The year is 2020, and strange things are happening in our skies. It was only a few months ago that the government confirmed the existence of an active UFO task force, causing some people to look up and wonder, “What if?” Now, we’ve actually spotted something up there, but it’s not aliens.
“Tower, American 1997, we just passed a guy in a jetpack,” radioed an American Airlines pilot to air traffic control (ATC) on final approach to Los Angeles International Airport on Sunday evening. The pilot reported that the person appeared to be about 300 yards to his left, flying at the same altitude as his aircraft—about 3,000 feet. Shortly after that initial report, a pilot on another aircraft approaching LAX reported seeing the jetpack flyer, too. (You can head over to LiveATC.net to listen to the exchange yourself, which streams ATC chatter live and archives interesting clips.)
We, along with the FAA and the FBI, who are both investigating the matter, have a lot of questions.
Are Jetpacks Even Real?
Functioning jetpacks do exist, but they’re not really advanced to the point where they’re practical in any way. They’re quite bulky, and they only have enough fuel reserves for a few minutes of flight. Most of the time, they’re used as tourist attractions, and customers stay pretty close to the ground. Theoretically, however, you could purchase one for yourself.

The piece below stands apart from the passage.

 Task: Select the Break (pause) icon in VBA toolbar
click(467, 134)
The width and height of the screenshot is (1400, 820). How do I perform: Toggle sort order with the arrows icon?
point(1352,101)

Could Someone with a Jetpack Even Fly to 3,000 Feet?
Jetpacks are almost never used to reach high altitudes since they can only fly for a few minutes at a time, but they technically can fly that high. Take, for instance, this video by Emirates and JetmanDubai, in which two people wearing jetpacks flew alongside an A380 at 4,000 feet above Dubai. That stunt was carefully choreographed to ensure safety.
What Repercussions Might the Mysterious Jetpack Flyer Face?
In general, it’s extremely dangerous to fly anything near a plane lest there be a collision. In the case of something as small as a human flying with a jetpack, there’s also the possibility of getting sucked into the engines. And while jet engines can typically handle small bird strikes, a human-jetpack combo could prove catastrophic.
This is why airspace near airports is highly restricted for security and safety purposes. Drone operators, for instance, are forbidden to fly their devices near an airport without prior FAA approval; they could face a fine of up to $250,000 or a maximum three-year prison sentence if criminally charged.
Since we're not aware that anyone asked the FAA for permission to fly near LAX with a jetpack, this reported risk-taker could certainly face civil or criminal charges if caught.